KABUL (Reuters) - A wave of attacks on the Afghan army and police and U.S. special forces in Kabul have killed at least 50 people and wounded hundreds, dimming hopes that the Taliban might be weakened by a leadership struggle after their longtime leader’s death.
The bloodshed began on Friday with a truck bomb that exploded in a heavily populated district and included an hours-long battle at a base used by U.S. special forces. It became the deadliest day in Kabul for years.
The Islamist insurgents claimed responsibility for both the police academy attack and the battle at the U.S. special forces base, though not for the truck bomb.
The violence was a reminder of the difficulty of reviving a stalled peace process, conveying a no-compromise message from the Taliban following the late July revelation of Mullah Mohammad Omar’s death and a dispute over the leadership of the insurgency.
“The question is, who is sending the message?” said Thomas Ruttig of the Afghanistan Analysts Network.
The U.N. mission in Afghanistan said Friday was the most violent day since it began recording civilian casualties in 2009, with 355 civilians killed or injured.
On Saturday, NATO-led coalition forces confirmed that one international force member and eight Afghan contractors had been killed in the attack on Camp Integrity, a base used by U.S. special forces near the airport.
The blast outside the base was powerful enough to flatten offices inside, wounding occupants who were airlifted by helicopter to military hospitals.
“There was a big explosion at the gate ... (The gunfire) sounded like it came from two different sides,” said a special forces member who was wounded when his office collapsed.

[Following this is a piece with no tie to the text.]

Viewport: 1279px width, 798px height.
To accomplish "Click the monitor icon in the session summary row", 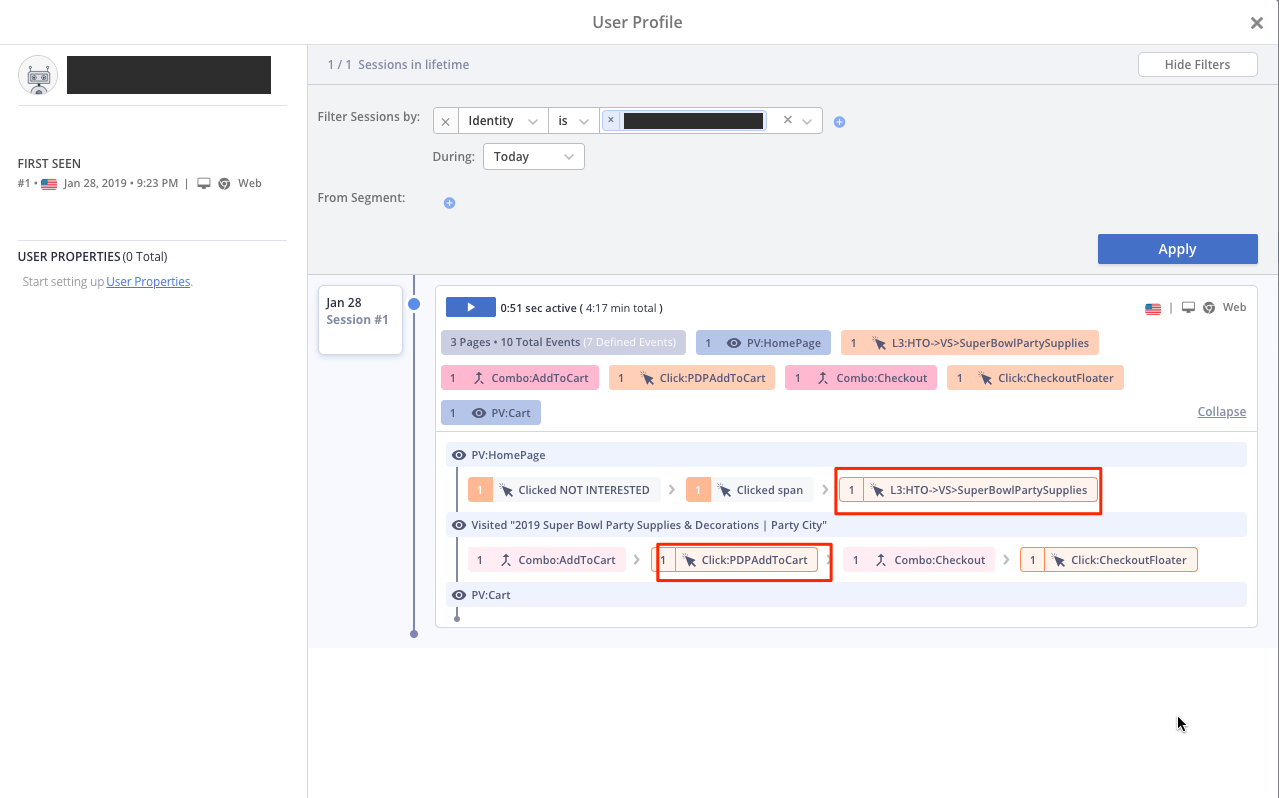I will point(1188,308).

The initial blast caused by a suicide car bomb at the gate was followed by other explosions and a firefight that lasted a couple of hours, he said.

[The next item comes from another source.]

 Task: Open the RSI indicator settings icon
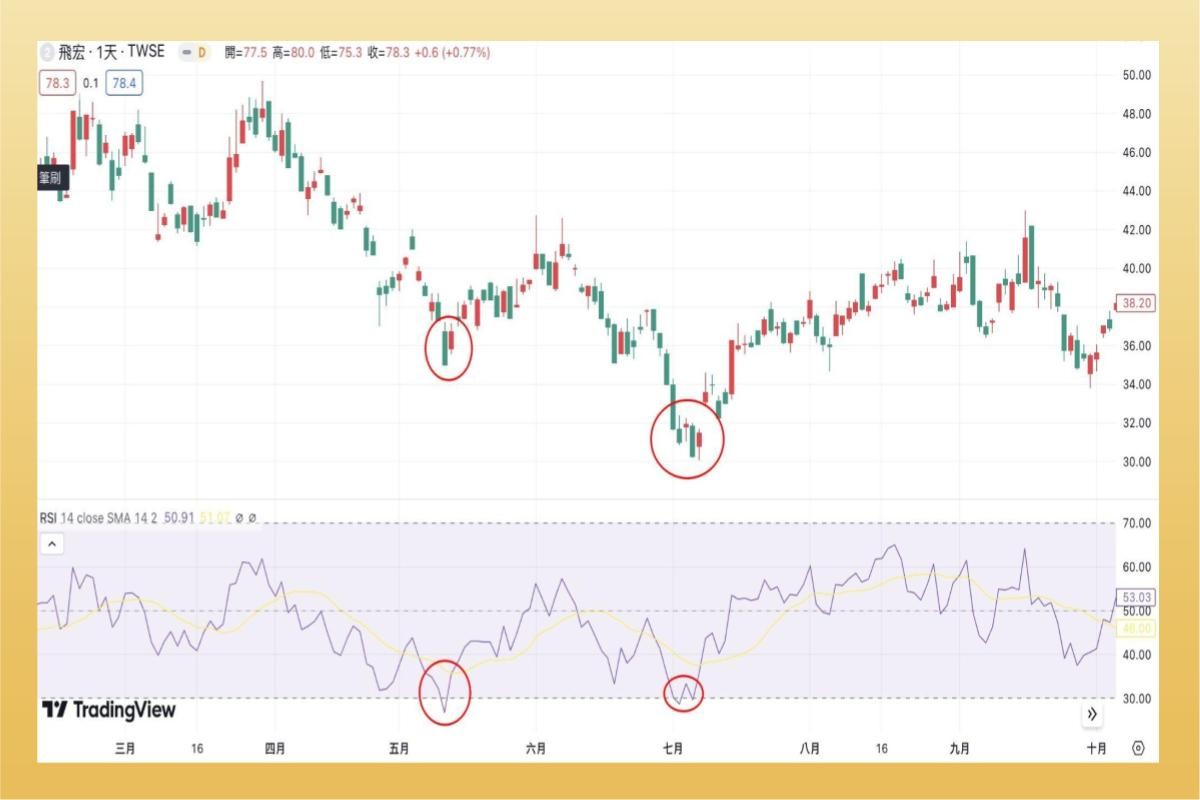coord(237,518)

“The helicopters went on for hours ... medevacing people out,” a U.S. contractor at a camp nearby said.
A U.S. spokesman for the NATO mission in Afghanistan said
the Taliban had increasingly turned to high profile attacks.
“The recent attacks in Kabul are consistent with this trend,” said the spokesman, Brigadier General Wilson Shoffner.
Camp Integrity is run by U.S. security contractor Academi, which was known as Blackwater before being sold to investors. It said eight Afghans contracted to a local partner security firm were killed. It declined to comment further.
In Washington, the White House said National Security Advisor Susan Rice had spoken with Afghan President Ashraf Ghani by telephone to express U.S. condolences.
The Camp Integrity assault followed a suicide bombing at a police academy on Friday evening that killed and wounded more than 40 people, the Interior Ministry said. A police source said the final tally was higher - 26 killed and 28 wounded.
“The bomber was wearing a police uniform and detonated his explosives among students who had just returned from a break,” a police official said.
Taliban spokesman Zabihullah Mujahid said the insurgents had launched both the police academy and Camp Integrity attacks, but not Friday’s truck bomb, which tore through buildings in central Kabul, killing at least 15 people and wounding 248.
The Taliban, who were toppled from power by a U.S.-led military intervention in 2001, rarely admit to attacks that kill a high number of civilians.
The insurgents also struck in the north, claiming responsibility for a suicide attack in Kunduz province on Saturday that killed 22 members of a militia backing the government.
Divisions have broken out within the Taliban high command following the appointment of Mullah Akhtar Mansour as leader. Previously seen as open to reviving peace talks, he has since pledged to press on with the insurgency, which has killed or wounded thousands this year.
The conflict between the Western-backed government and the Taliban has intensified since the NATO combat mission ended last year, but Afghan security forces and civilians have borne the brunt of the violence.
Analyst Ruttig said that, with the latest attacks in Kabul, Mansour could be sending a message of resolve to the militant rank and file as well as to the Afghan government.
On the other hand, Taliban factions opposing Mansour’s leadership could be seeking to kill off any hope of talks by launching the violence.
“The hope of some people was that the death of Mullah Omar would put the Taliban in disarray and possibly weaken them,” Ruttig said. “I think that was a little over-optimistic.”
The death at Camp Integrity was the second of an international service member in Afghanistan this year. The victim’s nationality was not released.
Almost 5,000 civilians were killed or wounded in the first half of the year, according to U.N. figures.